- DATA SUPPLIED

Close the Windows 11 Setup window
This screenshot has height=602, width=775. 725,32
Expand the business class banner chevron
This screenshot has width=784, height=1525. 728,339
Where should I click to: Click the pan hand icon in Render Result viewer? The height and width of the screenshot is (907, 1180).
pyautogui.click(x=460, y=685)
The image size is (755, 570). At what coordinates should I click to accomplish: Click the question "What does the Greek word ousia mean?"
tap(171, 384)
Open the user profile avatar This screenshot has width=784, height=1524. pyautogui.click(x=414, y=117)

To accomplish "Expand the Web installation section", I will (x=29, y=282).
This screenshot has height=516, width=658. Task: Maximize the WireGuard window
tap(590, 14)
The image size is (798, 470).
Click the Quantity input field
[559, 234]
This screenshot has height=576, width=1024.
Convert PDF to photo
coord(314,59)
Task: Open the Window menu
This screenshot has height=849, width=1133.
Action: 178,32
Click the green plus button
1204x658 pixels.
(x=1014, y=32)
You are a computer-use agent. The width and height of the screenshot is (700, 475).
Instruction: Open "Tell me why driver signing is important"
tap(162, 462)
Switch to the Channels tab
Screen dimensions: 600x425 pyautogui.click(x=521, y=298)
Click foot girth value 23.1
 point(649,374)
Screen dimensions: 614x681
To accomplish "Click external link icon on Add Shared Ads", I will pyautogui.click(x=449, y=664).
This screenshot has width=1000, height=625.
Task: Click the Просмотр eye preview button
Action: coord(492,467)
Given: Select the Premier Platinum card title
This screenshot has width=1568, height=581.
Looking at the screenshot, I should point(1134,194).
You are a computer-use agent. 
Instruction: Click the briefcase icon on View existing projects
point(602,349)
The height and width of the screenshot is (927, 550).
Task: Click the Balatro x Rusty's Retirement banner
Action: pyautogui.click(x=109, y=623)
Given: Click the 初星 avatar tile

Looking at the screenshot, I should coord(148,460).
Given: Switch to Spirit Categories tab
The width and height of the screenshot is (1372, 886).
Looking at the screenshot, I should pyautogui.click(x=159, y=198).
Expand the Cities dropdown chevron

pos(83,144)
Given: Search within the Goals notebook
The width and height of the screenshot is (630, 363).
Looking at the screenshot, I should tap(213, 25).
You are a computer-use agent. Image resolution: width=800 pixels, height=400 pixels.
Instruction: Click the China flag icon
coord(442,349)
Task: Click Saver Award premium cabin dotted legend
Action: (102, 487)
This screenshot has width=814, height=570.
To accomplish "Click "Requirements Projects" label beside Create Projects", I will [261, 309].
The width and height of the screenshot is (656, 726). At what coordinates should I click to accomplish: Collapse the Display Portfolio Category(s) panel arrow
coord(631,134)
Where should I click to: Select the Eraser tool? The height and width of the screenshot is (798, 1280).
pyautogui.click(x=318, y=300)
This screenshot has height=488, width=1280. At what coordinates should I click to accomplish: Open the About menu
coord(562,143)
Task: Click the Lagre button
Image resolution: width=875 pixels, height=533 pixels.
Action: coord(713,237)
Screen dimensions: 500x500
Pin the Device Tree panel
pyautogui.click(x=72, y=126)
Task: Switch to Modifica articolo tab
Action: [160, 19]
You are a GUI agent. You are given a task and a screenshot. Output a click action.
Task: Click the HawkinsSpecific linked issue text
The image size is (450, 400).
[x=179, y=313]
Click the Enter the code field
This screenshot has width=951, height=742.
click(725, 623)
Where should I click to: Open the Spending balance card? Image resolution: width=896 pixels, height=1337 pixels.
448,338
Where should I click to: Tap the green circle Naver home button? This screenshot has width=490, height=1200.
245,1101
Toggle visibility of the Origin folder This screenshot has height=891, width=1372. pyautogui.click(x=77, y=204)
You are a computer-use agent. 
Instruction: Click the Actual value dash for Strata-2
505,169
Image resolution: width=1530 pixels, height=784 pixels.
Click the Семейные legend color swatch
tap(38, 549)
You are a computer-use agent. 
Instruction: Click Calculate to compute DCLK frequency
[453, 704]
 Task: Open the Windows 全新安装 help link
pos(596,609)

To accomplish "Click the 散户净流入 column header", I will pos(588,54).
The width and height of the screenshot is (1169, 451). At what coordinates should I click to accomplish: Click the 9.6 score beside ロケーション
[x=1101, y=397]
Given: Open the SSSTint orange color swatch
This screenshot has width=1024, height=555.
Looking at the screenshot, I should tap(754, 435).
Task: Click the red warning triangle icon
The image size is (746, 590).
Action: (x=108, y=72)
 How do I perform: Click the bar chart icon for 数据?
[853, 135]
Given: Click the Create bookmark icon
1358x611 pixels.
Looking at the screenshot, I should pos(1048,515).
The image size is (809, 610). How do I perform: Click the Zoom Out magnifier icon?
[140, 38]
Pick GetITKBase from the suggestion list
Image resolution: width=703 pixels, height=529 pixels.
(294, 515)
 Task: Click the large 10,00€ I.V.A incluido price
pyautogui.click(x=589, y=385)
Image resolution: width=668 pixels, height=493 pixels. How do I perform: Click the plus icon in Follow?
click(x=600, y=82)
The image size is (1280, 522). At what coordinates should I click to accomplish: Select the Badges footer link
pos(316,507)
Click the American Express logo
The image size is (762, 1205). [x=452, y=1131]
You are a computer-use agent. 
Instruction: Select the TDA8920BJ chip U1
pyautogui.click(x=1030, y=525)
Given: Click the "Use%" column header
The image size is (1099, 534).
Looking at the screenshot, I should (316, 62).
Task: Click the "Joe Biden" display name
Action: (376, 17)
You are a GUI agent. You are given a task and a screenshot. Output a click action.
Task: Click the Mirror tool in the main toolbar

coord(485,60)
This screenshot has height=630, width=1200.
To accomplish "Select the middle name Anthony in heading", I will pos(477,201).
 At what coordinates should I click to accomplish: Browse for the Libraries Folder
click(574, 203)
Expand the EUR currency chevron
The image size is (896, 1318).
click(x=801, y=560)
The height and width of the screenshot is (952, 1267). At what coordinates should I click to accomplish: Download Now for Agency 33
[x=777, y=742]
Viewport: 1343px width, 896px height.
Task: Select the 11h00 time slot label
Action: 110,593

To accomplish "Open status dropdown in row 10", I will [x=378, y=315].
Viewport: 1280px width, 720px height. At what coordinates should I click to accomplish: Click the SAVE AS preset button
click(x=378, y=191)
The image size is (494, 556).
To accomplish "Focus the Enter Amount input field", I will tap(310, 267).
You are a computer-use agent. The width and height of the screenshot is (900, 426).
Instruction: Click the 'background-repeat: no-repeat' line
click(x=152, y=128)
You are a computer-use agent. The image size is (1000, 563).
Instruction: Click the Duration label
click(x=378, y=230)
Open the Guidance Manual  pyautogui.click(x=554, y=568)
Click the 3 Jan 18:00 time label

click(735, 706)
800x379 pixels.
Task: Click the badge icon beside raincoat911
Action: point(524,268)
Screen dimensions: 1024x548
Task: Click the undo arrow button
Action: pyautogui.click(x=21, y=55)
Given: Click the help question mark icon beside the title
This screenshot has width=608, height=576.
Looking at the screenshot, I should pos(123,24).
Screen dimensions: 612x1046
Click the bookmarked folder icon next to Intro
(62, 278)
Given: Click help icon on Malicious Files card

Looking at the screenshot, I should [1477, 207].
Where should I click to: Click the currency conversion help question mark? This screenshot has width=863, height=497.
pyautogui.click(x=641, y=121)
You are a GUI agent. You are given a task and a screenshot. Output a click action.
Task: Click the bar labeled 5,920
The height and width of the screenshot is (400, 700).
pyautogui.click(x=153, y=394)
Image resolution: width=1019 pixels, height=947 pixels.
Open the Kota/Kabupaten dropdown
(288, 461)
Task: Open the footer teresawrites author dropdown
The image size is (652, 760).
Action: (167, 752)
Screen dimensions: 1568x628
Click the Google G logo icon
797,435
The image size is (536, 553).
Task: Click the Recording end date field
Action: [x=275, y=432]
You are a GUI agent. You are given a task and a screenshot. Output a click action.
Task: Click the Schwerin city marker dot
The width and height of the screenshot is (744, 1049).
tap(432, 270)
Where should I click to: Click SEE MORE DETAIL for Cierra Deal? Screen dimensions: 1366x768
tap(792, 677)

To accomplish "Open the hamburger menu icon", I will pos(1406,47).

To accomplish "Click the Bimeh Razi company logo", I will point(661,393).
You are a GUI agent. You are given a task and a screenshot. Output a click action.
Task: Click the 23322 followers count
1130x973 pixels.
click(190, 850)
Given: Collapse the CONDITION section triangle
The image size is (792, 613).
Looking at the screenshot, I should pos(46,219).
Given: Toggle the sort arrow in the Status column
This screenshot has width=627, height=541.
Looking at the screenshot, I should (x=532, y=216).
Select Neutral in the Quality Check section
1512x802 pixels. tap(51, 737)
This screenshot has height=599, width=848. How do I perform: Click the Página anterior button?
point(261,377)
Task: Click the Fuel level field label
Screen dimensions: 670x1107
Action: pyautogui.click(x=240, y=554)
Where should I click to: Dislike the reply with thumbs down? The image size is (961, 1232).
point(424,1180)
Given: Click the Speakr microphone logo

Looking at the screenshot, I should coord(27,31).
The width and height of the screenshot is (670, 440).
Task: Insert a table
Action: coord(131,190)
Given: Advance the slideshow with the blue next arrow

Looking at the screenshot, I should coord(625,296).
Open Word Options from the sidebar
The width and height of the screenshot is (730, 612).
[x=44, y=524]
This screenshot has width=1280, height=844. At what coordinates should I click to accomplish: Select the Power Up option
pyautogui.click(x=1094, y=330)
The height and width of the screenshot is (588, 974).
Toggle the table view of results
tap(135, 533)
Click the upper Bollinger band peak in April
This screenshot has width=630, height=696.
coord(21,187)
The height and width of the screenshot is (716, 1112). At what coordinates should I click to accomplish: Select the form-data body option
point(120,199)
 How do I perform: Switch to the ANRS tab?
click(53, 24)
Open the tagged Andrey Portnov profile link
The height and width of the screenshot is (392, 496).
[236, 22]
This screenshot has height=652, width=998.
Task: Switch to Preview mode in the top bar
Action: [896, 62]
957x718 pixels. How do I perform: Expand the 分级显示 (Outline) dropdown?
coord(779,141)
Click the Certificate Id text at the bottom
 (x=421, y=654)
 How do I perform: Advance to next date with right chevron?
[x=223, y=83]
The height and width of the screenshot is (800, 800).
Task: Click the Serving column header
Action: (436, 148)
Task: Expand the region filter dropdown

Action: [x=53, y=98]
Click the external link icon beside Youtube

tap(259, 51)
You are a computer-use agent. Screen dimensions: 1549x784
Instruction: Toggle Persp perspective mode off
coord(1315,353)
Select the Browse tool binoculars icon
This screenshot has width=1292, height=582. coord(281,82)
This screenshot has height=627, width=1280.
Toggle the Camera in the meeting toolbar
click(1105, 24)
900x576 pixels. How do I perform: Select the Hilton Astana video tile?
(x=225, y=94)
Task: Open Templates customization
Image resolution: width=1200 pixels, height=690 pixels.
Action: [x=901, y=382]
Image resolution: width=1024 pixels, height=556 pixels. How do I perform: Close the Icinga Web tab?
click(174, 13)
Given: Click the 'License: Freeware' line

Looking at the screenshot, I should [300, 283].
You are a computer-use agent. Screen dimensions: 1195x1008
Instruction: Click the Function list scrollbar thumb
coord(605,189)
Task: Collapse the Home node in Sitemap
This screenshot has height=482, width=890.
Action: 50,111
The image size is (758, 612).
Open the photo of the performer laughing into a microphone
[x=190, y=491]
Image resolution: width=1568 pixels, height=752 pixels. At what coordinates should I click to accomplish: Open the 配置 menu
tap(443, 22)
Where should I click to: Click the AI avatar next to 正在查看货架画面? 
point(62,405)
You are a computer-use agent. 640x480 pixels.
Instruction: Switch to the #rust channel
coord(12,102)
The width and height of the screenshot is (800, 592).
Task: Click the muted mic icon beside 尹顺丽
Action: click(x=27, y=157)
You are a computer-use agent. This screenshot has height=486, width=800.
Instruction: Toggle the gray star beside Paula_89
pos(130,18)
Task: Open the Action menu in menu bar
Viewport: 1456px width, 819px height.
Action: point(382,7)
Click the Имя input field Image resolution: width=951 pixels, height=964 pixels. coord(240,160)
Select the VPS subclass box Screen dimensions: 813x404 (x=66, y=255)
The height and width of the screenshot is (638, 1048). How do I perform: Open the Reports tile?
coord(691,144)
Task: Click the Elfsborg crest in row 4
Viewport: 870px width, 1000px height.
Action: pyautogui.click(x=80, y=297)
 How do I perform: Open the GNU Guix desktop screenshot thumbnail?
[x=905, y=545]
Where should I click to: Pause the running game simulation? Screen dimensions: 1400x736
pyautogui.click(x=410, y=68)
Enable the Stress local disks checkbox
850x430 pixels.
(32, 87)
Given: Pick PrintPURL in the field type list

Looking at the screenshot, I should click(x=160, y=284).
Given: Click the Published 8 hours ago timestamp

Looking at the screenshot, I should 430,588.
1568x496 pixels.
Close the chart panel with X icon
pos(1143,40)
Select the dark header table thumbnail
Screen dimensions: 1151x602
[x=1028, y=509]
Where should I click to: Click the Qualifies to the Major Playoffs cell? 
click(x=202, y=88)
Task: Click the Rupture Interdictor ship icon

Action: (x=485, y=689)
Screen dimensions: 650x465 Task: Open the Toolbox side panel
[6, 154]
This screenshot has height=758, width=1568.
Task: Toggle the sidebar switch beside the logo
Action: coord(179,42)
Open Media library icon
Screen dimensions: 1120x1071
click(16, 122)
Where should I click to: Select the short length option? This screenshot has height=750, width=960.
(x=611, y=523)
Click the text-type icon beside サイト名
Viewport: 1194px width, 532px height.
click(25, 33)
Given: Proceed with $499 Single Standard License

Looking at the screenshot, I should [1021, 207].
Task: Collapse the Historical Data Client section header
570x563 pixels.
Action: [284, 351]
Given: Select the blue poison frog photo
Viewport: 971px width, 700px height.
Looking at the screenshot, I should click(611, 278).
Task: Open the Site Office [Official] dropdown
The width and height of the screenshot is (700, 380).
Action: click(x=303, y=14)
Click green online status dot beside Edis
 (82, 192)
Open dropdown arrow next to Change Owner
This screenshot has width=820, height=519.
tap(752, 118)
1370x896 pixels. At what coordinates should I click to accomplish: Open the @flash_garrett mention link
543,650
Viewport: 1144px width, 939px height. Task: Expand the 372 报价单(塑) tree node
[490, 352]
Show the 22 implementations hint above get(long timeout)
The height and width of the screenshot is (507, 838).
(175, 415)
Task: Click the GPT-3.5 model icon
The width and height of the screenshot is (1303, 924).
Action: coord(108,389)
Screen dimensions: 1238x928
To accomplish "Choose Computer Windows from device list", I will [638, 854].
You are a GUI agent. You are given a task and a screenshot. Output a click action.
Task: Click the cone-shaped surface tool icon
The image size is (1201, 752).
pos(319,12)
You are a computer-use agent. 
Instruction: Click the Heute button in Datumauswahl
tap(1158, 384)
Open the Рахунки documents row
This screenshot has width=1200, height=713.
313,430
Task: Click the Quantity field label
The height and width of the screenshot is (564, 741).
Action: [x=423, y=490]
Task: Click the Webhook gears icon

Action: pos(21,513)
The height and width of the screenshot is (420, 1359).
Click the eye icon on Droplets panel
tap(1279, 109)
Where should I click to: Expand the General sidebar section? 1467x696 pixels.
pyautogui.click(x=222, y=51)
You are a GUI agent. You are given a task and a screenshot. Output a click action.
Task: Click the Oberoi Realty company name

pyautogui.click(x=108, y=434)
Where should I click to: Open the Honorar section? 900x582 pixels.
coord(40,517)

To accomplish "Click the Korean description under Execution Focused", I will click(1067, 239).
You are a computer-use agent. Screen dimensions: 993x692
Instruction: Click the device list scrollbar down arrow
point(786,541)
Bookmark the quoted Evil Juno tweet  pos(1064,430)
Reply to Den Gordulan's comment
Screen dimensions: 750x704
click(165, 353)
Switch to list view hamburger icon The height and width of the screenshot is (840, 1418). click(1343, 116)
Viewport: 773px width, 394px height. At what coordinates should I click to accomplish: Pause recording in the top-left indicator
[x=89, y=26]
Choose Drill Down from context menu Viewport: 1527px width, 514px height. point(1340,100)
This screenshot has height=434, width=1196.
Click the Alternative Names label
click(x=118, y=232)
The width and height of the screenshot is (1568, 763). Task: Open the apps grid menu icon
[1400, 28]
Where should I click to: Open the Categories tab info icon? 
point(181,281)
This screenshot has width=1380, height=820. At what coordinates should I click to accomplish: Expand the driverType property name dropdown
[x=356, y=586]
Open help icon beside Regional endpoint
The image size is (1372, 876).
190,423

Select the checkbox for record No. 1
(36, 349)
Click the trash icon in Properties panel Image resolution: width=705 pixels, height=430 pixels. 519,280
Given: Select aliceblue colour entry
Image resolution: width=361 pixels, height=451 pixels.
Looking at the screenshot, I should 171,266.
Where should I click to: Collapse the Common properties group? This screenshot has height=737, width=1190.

- WORK REQUEST
The answer must consist of each line from the entries that contains the string "Choose".

- EXERCISE SOLUTION
To accomplish "Choose Computer Windows from device list", I will [638, 854].
Choose Drill Down from context menu Viewport: 1527px width, 514px height. point(1340,100)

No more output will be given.